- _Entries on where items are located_

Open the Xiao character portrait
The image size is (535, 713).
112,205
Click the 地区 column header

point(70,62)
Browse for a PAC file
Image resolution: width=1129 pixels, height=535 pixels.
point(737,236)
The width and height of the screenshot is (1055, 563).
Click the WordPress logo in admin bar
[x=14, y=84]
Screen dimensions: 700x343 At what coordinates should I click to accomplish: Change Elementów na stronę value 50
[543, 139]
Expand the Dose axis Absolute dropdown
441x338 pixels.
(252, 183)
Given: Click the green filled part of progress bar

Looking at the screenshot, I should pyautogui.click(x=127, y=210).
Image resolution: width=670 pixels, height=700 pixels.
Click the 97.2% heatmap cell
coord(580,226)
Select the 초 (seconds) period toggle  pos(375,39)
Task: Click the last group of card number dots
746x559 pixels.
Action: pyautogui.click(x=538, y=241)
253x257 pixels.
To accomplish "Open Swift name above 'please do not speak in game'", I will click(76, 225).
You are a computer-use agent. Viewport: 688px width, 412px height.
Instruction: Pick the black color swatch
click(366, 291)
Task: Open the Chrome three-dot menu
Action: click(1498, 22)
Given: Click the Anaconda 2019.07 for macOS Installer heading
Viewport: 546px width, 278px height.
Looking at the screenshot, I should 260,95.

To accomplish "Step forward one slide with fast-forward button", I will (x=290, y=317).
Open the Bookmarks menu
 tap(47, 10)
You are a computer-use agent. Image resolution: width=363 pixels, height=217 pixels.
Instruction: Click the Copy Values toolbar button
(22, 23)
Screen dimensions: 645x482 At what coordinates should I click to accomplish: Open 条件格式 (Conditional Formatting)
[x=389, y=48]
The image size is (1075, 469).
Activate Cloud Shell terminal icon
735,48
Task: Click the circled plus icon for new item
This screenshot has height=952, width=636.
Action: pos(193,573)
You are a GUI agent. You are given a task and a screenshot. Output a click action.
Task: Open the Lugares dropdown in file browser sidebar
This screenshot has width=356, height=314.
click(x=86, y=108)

- _To do_
Reproduce all of the items above verbatim, line for line.

- _Solution to this task_
Open the Xiao character portrait
The image size is (535, 713).
112,205
Click the 地区 column header

point(70,62)
Browse for a PAC file
Image resolution: width=1129 pixels, height=535 pixels.
point(737,236)
The width and height of the screenshot is (1055, 563).
Click the WordPress logo in admin bar
[x=14, y=84]
Screen dimensions: 700x343 At what coordinates should I click to accomplish: Change Elementów na stronę value 50
[543, 139]
Expand the Dose axis Absolute dropdown
441x338 pixels.
(252, 183)
Given: Click the green filled part of progress bar

Looking at the screenshot, I should pyautogui.click(x=127, y=210).
Image resolution: width=670 pixels, height=700 pixels.
Click the 97.2% heatmap cell
coord(580,226)
Select the 초 (seconds) period toggle  pos(375,39)
Task: Click the last group of card number dots
746x559 pixels.
Action: pyautogui.click(x=538, y=241)
253x257 pixels.
To accomplish "Open Swift name above 'please do not speak in game'", I will click(76, 225).
You are a computer-use agent. Viewport: 688px width, 412px height.
Instruction: Pick the black color swatch
click(366, 291)
Task: Open the Chrome three-dot menu
Action: click(1498, 22)
Given: Click the Anaconda 2019.07 for macOS Installer heading
Viewport: 546px width, 278px height.
Looking at the screenshot, I should 260,95.

To accomplish "Step forward one slide with fast-forward button", I will (x=290, y=317).
Open the Bookmarks menu
 tap(47, 10)
You are a computer-use agent. Image resolution: width=363 pixels, height=217 pixels.
Instruction: Click the Copy Values toolbar button
(22, 23)
Screen dimensions: 645x482 At what coordinates should I click to accomplish: Open 条件格式 (Conditional Formatting)
[x=389, y=48]
The image size is (1075, 469).
Activate Cloud Shell terminal icon
735,48
Task: Click the circled plus icon for new item
This screenshot has height=952, width=636.
Action: pos(193,573)
You are a GUI agent. You are given a task and a screenshot. Output a click action.
Task: Open the Lugares dropdown in file browser sidebar
This screenshot has width=356, height=314.
click(x=86, y=108)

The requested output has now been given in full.